**Items from a data collection**
━━━━━━━━━━━━━━━━━━━━
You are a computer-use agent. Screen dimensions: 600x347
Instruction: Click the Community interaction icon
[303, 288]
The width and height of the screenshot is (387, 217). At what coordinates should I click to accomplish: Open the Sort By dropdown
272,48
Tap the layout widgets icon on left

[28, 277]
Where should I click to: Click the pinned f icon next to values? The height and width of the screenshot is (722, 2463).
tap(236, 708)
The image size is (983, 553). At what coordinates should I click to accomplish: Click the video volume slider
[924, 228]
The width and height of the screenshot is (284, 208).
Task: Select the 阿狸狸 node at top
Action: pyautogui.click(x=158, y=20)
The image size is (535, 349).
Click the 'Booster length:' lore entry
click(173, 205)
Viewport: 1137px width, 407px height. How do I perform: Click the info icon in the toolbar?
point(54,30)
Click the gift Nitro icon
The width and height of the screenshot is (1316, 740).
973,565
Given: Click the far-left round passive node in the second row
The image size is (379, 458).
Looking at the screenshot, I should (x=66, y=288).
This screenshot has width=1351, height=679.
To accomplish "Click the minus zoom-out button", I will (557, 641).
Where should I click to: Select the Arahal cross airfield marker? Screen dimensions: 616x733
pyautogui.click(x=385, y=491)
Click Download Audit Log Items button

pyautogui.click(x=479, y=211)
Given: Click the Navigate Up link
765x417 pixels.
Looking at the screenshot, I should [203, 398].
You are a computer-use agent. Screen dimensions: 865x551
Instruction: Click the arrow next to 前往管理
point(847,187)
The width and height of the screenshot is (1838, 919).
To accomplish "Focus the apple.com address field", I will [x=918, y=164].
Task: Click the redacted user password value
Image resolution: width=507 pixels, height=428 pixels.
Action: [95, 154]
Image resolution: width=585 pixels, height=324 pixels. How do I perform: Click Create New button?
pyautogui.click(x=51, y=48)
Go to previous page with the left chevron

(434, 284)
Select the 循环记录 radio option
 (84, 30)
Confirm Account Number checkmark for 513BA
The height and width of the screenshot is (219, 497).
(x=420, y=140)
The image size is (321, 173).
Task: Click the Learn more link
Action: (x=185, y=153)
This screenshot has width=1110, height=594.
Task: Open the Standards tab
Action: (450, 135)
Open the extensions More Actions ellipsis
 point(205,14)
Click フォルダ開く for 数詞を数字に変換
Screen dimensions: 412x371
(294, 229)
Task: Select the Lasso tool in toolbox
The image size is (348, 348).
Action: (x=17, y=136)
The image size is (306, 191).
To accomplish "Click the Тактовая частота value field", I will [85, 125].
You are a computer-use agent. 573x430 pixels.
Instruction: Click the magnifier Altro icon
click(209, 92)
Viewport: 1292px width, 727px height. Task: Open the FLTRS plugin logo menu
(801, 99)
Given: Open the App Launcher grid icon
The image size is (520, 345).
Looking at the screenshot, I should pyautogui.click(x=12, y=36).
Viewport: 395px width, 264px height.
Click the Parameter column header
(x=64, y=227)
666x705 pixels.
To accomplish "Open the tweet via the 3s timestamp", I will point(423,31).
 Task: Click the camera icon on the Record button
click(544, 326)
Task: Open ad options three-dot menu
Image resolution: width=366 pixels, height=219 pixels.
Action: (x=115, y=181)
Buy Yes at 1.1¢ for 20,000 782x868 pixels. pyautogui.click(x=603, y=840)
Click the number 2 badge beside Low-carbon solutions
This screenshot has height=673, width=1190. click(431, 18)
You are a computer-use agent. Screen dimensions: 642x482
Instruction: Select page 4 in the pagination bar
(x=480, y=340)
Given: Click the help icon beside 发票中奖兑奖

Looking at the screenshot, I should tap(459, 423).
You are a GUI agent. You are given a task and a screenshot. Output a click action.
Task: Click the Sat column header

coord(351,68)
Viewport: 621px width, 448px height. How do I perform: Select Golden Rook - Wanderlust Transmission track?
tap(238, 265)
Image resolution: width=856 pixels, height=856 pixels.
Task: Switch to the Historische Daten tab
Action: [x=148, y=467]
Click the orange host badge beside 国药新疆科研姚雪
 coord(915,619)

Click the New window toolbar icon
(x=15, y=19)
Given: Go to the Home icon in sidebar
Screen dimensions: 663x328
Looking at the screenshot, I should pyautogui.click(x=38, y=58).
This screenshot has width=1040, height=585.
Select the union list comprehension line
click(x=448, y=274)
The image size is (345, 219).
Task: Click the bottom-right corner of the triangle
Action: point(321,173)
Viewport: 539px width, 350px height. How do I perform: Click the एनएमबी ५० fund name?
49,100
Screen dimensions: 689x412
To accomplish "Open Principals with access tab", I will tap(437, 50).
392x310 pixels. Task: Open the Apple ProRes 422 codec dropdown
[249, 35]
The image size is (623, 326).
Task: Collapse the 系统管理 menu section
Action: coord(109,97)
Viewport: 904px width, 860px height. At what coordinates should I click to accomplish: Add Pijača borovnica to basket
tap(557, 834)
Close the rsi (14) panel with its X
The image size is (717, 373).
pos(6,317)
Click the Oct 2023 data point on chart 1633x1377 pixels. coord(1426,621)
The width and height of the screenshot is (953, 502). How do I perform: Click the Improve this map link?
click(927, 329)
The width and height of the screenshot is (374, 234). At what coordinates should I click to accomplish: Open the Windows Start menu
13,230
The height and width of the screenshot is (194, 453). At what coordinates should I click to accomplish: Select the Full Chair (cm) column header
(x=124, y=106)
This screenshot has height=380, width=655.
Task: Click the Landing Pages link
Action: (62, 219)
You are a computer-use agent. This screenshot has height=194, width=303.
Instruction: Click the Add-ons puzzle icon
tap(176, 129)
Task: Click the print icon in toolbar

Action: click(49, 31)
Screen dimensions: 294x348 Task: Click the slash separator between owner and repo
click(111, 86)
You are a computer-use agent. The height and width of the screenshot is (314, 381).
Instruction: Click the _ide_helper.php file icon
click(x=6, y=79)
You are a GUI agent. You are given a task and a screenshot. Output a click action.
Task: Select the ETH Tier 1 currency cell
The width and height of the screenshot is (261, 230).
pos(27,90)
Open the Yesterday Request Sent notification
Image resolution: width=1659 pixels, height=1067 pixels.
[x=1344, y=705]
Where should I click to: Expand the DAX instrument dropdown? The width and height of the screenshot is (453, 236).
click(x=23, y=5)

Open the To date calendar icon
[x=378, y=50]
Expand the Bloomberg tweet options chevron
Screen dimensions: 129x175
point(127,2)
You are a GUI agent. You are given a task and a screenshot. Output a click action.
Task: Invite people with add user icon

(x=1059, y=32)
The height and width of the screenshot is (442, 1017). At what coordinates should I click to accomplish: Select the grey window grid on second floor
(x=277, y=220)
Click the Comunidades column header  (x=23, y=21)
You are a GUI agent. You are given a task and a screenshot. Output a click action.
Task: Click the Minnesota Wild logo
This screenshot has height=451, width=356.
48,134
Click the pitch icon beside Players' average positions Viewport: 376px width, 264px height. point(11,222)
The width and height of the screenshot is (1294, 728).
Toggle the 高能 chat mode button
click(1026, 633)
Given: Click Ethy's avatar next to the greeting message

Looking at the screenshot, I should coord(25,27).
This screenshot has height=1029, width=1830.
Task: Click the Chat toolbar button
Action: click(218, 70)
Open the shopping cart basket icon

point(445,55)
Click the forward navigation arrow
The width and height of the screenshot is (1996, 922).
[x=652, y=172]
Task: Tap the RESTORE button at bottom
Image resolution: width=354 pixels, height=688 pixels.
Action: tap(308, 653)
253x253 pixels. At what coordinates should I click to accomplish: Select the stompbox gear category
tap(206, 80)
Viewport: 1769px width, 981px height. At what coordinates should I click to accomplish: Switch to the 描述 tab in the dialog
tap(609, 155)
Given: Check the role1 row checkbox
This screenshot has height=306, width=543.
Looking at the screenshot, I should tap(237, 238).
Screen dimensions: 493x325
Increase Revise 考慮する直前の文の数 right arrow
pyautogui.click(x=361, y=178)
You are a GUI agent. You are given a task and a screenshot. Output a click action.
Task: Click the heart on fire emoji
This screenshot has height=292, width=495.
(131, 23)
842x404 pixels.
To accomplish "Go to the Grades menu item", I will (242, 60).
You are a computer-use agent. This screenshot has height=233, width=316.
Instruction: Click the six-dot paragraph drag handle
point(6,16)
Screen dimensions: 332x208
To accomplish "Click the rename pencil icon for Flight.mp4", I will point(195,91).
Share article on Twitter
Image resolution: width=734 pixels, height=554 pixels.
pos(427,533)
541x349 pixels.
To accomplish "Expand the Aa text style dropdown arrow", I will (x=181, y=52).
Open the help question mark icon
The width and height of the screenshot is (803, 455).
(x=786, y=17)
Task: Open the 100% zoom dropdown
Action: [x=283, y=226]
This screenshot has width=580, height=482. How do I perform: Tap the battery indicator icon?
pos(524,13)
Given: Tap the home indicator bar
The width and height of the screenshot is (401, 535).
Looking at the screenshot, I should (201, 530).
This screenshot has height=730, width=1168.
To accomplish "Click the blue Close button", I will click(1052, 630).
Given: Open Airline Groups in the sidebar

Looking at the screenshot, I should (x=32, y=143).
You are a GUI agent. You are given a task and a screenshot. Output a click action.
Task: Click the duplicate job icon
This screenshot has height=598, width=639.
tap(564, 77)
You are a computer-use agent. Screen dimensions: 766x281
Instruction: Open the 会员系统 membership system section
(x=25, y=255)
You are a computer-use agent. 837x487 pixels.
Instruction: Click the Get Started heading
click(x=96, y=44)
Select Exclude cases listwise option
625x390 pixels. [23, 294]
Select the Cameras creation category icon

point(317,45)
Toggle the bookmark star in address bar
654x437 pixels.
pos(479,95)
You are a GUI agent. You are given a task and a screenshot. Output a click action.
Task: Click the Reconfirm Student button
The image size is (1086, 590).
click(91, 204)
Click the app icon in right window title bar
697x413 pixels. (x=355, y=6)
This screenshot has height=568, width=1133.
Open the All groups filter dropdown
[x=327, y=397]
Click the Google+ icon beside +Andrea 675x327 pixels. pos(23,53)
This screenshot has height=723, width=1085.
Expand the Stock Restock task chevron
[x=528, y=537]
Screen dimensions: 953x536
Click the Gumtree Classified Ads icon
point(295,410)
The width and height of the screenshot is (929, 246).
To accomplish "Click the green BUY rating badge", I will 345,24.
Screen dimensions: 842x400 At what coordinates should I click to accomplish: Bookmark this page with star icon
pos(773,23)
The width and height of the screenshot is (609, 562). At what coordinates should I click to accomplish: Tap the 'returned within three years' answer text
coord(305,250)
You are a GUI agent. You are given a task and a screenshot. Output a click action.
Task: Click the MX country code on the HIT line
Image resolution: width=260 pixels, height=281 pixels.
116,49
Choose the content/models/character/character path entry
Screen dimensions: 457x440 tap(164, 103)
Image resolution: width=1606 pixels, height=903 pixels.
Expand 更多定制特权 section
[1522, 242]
━━━━━━━━━━━━━━━━━━━━
**The request**
Recast the stretch of items from the line containing "Screen dimensions: 493x325" through the line containing "Looking at the screenshot, I should (201, 530)." as a Markdown table with the columns Row and Line. Number each line in Row, and leave out blank lines.

**Response**
| Row | Line |
|---|---|
| 1 | Screen dimensions: 493x325 |
| 2 | Increase Revise 考慮する直前の文の数 right arrow |
| 3 | pyautogui.click(x=361, y=178) |
| 4 | You are a GUI agent. You are given a task and a screenshot. Output a click action. |
| 5 | Task: Click the heart on fire emoji |
| 6 | This screenshot has height=292, width=495. |
| 7 | (131, 23) |
| 8 | 842x404 pixels. |
| 9 | To accomplish "Go to the Grades menu item", I will (242, 60). |
| 10 | You are a computer-use agent. This screenshot has height=233, width=316. |
| 11 | Instruction: Click the six-dot paragraph drag handle |
| 12 | point(6,16) |
| 13 | Screen dimensions: 332x208 |
| 14 | To accomplish "Click the rename pencil icon for Flight.mp4", I will point(195,91). |
| 15 | Share article on Twitter |
| 16 | Image resolution: width=734 pixels, height=554 pixels. |
| 17 | pos(427,533) |
| 18 | 541x349 pixels. |
| 19 | To accomplish "Expand the Aa text style dropdown arrow", I will (x=181, y=52). |
| 20 | Open the help question mark icon |
| 21 | The width and height of the screenshot is (803, 455). |
| 22 | (x=786, y=17) |
| 23 | Task: Open the 100% zoom dropdown |
| 24 | Action: [x=283, y=226] |
| 25 | This screenshot has width=580, height=482. How do I perform: Tap the battery indicator icon? |
| 26 | pos(524,13) |
| 27 | Given: Tap the home indicator bar |
| 28 | The width and height of the screenshot is (401, 535). |
| 29 | Looking at the screenshot, I should (201, 530). |